Interface element lines
>>>
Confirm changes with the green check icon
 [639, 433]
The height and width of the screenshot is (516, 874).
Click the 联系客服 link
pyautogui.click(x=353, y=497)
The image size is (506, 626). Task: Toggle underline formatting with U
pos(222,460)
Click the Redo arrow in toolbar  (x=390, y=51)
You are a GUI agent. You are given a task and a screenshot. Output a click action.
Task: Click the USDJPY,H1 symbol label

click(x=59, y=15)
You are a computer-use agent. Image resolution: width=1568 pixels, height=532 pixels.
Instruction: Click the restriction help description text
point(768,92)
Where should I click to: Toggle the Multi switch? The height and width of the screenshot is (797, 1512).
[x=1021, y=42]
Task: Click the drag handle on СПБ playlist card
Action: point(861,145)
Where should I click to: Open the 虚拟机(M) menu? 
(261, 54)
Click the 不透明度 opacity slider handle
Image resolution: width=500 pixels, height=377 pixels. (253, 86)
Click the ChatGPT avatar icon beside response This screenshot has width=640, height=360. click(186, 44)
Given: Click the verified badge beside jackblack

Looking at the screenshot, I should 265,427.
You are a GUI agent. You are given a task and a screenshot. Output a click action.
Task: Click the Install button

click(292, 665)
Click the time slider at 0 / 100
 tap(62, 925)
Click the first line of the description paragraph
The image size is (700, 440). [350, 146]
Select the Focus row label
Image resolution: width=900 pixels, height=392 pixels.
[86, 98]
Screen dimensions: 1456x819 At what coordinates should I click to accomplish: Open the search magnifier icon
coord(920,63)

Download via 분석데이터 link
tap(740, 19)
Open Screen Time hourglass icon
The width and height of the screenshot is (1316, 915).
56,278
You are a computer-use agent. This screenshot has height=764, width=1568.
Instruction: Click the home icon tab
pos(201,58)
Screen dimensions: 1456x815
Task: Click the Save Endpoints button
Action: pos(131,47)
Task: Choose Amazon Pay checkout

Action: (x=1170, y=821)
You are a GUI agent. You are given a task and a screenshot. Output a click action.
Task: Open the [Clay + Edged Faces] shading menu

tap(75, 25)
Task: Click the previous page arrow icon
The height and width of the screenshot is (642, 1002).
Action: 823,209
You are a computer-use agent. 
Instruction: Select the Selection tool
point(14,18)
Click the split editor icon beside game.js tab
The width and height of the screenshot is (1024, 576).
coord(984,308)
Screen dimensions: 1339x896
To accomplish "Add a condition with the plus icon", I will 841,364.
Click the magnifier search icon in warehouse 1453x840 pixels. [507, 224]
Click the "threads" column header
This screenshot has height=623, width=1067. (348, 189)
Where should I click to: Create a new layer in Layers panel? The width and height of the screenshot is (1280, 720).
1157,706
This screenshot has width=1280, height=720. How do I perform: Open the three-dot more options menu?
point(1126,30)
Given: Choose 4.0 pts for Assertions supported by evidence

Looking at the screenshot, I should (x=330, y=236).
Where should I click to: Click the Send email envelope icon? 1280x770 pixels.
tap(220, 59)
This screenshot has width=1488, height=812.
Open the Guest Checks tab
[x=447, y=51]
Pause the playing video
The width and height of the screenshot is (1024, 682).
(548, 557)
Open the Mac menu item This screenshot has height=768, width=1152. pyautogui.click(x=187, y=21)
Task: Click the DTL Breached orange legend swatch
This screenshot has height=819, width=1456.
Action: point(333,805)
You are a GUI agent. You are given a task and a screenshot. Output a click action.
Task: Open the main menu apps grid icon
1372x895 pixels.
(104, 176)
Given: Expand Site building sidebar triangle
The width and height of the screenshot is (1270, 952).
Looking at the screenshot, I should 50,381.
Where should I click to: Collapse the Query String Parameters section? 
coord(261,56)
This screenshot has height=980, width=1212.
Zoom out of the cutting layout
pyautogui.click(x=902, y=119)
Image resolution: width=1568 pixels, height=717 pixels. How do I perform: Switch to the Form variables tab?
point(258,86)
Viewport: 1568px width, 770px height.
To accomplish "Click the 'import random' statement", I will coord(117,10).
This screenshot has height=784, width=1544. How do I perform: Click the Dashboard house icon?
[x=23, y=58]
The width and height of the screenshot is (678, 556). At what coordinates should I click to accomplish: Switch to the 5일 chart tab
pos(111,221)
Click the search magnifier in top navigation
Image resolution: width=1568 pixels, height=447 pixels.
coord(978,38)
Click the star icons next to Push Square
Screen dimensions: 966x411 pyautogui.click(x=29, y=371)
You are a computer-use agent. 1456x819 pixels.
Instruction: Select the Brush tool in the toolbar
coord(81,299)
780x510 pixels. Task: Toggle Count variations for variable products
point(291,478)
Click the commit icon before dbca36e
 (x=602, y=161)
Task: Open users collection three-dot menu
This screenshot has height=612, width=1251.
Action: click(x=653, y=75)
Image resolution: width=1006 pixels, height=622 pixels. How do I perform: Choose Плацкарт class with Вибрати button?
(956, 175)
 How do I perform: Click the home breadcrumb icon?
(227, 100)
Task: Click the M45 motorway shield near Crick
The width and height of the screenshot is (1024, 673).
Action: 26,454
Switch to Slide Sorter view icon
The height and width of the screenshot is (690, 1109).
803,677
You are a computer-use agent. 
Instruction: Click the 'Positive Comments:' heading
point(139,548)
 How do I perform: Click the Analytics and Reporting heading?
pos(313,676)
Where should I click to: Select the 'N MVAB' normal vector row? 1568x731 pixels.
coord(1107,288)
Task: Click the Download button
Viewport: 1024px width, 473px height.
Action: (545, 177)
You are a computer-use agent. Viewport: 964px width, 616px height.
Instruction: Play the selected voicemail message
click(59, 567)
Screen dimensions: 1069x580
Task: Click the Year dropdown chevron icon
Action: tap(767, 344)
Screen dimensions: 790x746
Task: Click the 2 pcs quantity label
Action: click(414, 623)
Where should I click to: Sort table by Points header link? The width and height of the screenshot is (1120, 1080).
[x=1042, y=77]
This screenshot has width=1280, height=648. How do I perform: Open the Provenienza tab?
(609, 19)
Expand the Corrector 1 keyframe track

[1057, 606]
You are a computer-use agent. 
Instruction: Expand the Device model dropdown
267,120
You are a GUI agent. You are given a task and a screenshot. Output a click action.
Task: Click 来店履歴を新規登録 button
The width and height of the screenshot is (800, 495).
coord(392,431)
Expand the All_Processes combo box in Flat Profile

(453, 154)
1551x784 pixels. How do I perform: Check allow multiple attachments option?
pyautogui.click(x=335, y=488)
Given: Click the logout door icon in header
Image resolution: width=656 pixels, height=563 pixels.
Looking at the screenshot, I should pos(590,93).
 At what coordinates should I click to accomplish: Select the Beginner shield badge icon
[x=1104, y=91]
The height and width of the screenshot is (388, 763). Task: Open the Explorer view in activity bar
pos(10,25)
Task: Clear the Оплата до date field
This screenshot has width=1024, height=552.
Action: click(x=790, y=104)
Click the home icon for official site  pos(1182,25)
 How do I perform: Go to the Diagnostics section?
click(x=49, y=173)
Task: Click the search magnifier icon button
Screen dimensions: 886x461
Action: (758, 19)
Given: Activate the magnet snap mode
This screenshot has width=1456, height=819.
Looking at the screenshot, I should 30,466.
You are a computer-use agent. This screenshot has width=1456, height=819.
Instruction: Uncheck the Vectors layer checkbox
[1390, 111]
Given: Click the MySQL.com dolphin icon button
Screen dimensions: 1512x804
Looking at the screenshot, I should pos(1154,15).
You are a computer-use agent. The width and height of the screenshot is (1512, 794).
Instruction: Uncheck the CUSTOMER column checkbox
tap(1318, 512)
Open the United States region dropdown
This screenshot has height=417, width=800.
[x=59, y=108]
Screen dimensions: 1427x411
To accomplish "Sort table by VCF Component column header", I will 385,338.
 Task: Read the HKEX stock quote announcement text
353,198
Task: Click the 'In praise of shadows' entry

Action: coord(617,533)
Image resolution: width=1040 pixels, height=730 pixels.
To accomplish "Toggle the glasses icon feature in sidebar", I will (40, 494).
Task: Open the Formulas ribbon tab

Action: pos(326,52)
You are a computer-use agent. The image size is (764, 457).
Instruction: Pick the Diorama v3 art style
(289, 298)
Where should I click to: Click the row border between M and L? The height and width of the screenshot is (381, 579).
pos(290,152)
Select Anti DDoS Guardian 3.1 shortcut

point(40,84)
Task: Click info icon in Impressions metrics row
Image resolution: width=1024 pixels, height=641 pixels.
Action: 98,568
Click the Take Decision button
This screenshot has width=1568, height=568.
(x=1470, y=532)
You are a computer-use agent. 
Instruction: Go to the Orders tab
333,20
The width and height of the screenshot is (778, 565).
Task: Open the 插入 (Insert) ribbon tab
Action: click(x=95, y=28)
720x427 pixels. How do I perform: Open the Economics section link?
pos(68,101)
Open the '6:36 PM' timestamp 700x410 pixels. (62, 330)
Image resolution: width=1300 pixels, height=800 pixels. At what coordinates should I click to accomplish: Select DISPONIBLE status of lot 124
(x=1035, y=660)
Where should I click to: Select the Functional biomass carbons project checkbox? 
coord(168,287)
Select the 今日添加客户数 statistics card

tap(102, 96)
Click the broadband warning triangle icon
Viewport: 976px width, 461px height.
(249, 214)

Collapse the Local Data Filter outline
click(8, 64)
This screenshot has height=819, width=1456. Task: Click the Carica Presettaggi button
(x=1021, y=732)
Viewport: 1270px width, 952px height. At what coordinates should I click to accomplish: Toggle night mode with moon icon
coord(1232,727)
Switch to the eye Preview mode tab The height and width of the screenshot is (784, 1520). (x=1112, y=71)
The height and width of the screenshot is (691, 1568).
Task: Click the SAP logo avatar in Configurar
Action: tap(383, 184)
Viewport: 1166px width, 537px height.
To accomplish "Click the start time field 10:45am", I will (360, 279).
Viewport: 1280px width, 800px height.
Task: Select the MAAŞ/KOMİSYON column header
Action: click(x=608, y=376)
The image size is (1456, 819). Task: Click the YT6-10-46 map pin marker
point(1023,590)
<<<
What is expected. Rewrite the lines starting at the one containing "Task: Click the DTL" and ending at the one containing "[x=23, y=58]", with "Query String Parameters" changed to "Request Headers" and nothing else altered.

Written response.
Task: Click the DTL Breached orange legend swatch
This screenshot has height=819, width=1456.
Action: point(333,805)
You are a GUI agent. You are given a task and a screenshot. Output a click action.
Task: Open the main menu apps grid icon
1372x895 pixels.
(104, 176)
Given: Expand Site building sidebar triangle
The width and height of the screenshot is (1270, 952).
Looking at the screenshot, I should 50,381.
Where should I click to: Collapse the Request Headers section? 
coord(261,56)
This screenshot has height=980, width=1212.
Zoom out of the cutting layout
pyautogui.click(x=902, y=119)
Image resolution: width=1568 pixels, height=717 pixels. How do I perform: Switch to the Form variables tab?
point(258,86)
Viewport: 1568px width, 770px height.
To accomplish "Click the 'import random' statement", I will coord(117,10).
This screenshot has height=784, width=1544. How do I perform: Click the Dashboard house icon?
[x=23, y=58]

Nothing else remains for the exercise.